Positive Technologies experts have analyzed the security of corporate information systems and prepared an overview of the most common security flaws and attack methods and made recommendations for improving security in its report Penetration Testing of Corporate Information Systems.1 The analysis showed that for 93 percent of companies, the pentesters succeeded in breaching the network perimeter and accessing the local network. 77 percent of attack vectors were related to insufficient protection of web applications.
Companies tested in 2019 included finance (32%), IT (21%), fuel and energy (21%), government agencies (11%), hospitality and entertainment (7%), industry (4%), and telecoms (4%). In Positive Technologies’ external pentests, experts were able to access the local network at 93 percent of tested organizations. The maximum number of penetration vectors detected at a single company was 13. In one out of every six tested companies, Positive Technologies found traces of previous attacks, such as web shells on the network perimeter, malicious links on official sites, or valid credentials in public data dumps. This indicates that the infrastructure may have already been infiltrated by hackers.
The experts also found that penetration of a local network takes between 30 minutes to 10 days. In most cases, attack complexity was low, meaning that the attack was within the capabilities of a hacker with basic skills. At 71 percent of companies, there was at least one easy penetration vector.
At 68 percent of companies, successful attacks on web applications involved brute forcing attacks to crack credentials. If attackers bruteforce the password for at least one domain account, they can discover identifiers for other users by downloading the offline address book, which lists all email addresses of company employees. At one of the tested organizations, Positive Technologies pentesters obtained over 9,000 email addresses using this method.
"Web applications are the most vulnerable component on the network perimeter," says Ekaterina Kilyusheva, Head of Research and Analytics, Positive Technologies. "In 77 percent of cases, penetration vectors involved insufficient protection of web applications. To ensure protection, businesses need to perform security assessments of web applications regularly. Penetration testing is performed as a "black box" analysis without access to source code, which means businesses can leave blind spots to some issues which might not be detected using this method. Therefore, companies should use a more thorough testing method as source code analysis (white box). For proactive security, we recommend using a web application firewall to prevent exploitation of vulnerabilities, even ones that have not been detected yet."

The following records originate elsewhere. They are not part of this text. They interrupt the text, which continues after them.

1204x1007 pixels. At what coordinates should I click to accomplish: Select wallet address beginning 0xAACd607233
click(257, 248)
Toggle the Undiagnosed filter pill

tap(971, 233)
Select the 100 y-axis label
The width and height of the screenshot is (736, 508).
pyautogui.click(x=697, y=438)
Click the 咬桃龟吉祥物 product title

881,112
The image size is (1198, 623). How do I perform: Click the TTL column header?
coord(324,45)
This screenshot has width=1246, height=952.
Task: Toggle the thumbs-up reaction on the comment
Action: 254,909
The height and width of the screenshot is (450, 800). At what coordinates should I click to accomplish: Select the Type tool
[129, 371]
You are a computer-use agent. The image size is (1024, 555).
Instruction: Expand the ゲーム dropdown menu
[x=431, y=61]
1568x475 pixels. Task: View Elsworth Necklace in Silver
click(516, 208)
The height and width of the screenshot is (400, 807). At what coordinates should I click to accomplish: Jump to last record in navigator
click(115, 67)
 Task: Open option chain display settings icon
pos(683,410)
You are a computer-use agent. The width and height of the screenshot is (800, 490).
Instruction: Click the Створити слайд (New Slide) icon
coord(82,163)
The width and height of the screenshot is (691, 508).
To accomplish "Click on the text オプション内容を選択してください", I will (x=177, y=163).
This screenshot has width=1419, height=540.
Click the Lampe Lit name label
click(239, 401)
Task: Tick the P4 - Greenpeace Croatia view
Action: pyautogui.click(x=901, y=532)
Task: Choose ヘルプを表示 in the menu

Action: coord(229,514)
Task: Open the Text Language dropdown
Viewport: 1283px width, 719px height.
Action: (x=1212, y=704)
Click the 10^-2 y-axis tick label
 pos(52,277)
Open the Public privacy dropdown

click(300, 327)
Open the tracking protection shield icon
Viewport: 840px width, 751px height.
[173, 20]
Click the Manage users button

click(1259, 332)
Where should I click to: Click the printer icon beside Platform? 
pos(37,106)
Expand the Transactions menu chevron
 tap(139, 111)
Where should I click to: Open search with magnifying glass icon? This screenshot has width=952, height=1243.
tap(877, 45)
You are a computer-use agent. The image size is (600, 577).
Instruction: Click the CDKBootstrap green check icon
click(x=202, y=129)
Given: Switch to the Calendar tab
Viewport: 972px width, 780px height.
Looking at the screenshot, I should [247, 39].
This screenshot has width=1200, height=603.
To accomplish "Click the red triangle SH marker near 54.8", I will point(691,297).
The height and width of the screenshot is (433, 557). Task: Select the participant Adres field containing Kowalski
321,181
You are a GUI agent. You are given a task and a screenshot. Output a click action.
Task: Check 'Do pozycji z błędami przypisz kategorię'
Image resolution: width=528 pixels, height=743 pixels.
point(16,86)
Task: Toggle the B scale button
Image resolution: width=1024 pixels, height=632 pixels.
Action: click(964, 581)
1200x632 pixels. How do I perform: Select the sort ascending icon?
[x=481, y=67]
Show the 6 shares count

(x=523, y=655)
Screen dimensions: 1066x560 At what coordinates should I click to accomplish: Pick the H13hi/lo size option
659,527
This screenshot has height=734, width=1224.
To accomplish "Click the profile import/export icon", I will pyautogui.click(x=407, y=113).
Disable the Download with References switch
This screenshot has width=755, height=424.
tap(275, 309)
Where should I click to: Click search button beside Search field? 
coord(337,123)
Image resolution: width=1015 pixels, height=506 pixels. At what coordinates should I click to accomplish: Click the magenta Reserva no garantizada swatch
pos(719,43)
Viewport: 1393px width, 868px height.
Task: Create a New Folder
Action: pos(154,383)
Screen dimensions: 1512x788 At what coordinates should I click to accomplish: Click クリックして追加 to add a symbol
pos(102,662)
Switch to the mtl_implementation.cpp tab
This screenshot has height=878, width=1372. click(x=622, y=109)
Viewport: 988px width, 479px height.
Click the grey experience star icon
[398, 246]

The testing relied heavily on exploitation of known software vulnerabilities, for example in old versions of Laravel and Oracle WebLogic Server, which allowed access to the local network at 39 percent of companies. In addition, the pentesters discovered six zero-day Remote Code Execution (RCE) vulnerabilities, including CVE-2019-19781 in Citrix Application Delivery Controller (ADC) and Citrix Gateway.
Positive Technologies recommends installing OS security updates and the latest versions of the software in a timely manner and ensuring that software containing known vulnerabilities do not appear on the network perimeter.
- The report is based on 28 external pentests performed in 2019 for clients consenting to use of such data for statistical purposes. For accurate and objective results, Positive Technologies only used the most informative projects.